Transcribe the stretch of entries below from the line with "Task: Click the Holiday" through the line with "Viewport: 1400px width, 842px height.", exactly and with both ends included; leave out all other lines.

::: SUPPLIED DATA

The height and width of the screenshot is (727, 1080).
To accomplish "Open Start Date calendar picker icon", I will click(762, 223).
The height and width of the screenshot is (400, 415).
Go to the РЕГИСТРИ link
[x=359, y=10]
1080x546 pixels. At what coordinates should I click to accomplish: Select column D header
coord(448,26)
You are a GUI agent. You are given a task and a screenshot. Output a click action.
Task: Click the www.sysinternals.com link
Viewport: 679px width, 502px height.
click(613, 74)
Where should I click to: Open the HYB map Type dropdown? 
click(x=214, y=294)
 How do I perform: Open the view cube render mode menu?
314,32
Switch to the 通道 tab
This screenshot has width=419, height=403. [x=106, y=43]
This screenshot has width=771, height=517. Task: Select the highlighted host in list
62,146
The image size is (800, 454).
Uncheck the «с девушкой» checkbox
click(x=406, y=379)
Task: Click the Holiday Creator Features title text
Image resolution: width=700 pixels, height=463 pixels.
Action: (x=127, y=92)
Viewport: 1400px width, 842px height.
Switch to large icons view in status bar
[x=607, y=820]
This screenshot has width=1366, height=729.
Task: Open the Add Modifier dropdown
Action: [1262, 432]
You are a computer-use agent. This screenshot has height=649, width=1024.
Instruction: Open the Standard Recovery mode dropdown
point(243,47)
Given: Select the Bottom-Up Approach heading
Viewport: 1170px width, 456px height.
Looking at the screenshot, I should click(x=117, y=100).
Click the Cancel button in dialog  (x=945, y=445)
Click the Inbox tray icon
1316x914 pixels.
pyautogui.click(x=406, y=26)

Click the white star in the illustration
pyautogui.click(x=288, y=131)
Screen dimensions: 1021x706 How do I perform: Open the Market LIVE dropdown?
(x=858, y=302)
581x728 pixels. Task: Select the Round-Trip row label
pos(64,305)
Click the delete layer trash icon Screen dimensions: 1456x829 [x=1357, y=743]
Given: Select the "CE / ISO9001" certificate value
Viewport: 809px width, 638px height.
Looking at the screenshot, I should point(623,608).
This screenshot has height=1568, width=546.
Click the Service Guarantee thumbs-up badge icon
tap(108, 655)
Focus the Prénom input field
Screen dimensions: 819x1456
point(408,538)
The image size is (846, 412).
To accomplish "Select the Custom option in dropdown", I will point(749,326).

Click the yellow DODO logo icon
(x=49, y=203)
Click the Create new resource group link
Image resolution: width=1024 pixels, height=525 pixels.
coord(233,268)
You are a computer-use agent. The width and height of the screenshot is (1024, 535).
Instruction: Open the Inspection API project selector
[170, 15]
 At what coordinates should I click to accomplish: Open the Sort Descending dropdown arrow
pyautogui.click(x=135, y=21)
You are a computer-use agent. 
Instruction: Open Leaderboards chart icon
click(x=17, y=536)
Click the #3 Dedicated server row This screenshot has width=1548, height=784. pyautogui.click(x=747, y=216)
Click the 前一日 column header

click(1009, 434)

::::::

→ **THE ANSWER**:
Task: Click the Holiday Creator Features title text
Image resolution: width=700 pixels, height=463 pixels.
Action: (x=127, y=92)
Viewport: 1400px width, 842px height.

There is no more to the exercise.